Now I know where they got those predictions. Cisco’s Visual Networking Index: https://www.cisco.com/c/en/us/solutions/collateral/service-provider/visual-networking-index-vni/white-paper-c11-741490.pdf
Every forecast for IoT, of devices connected and equipped with sensors and cameras, shows the population of Machines being in the 10’s of billions (30b-100b) in the next decade. Machines arent like people, they dont sleep and can constantly collect, monitor and act of information and data. Combine this insight with AI and the prediction of machines dominating the generation and use of video is one of the most beleivable I have encountered in the last 10 years.

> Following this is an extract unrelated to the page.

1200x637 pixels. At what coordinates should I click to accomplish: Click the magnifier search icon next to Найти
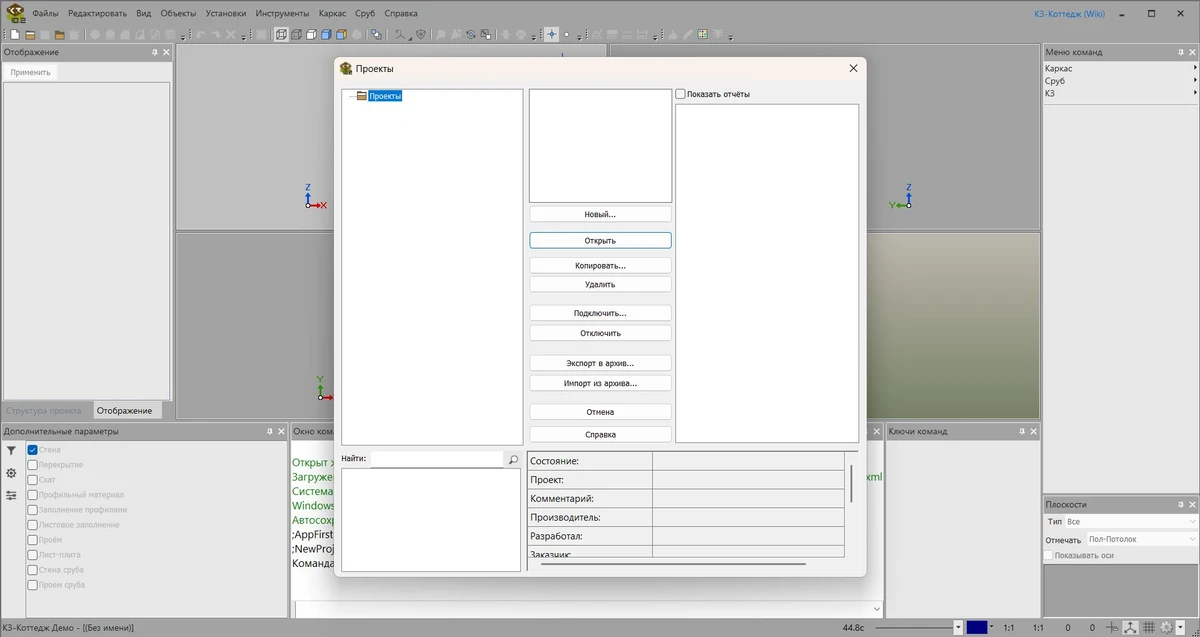click(513, 459)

The vast majority of such devices, by far, will just be basic sensors, collecting simple data such as temperature every minute or so, and sharing it over MQTT. Also it’s important to consider the global power consumption : at 100 billion devices, you cannot expect to make them too smart, because if you eat even just 1 watt per device, you’ll need 100 additional nuclear reactors on the earth just to power them. We’re simply not even able to build them in just a decade, so power usage will necessarily have to be limited, and devices intelligence as well.
Why are you talking about power consumption ? Theses “new” devices will replace older ones and only a small part will be for new usages. In most cases, you can replace one big box with many sensors (including a PC + monitor + keyboard + mouse) with a few IoT MCU and dividing the power needed by 100.
Just because if we predict that every single person in the world (babies included) will have 2 to 14 devices connected all the time, you will see that it will definitely require a lot more juice than what we’re currently using. All of these will *not* replace PCs but will complement them. You’ll still need the human-machine interface to communicate with them (be it a smartphone, tablet or PC) and you’ll see that the vast majority of people on this planet who still don’t have one will need one just to access such devices.
Added VCM presentation at the end. Note that I was told that “the sildes were just some primitive thoughts and VCM has changed over time”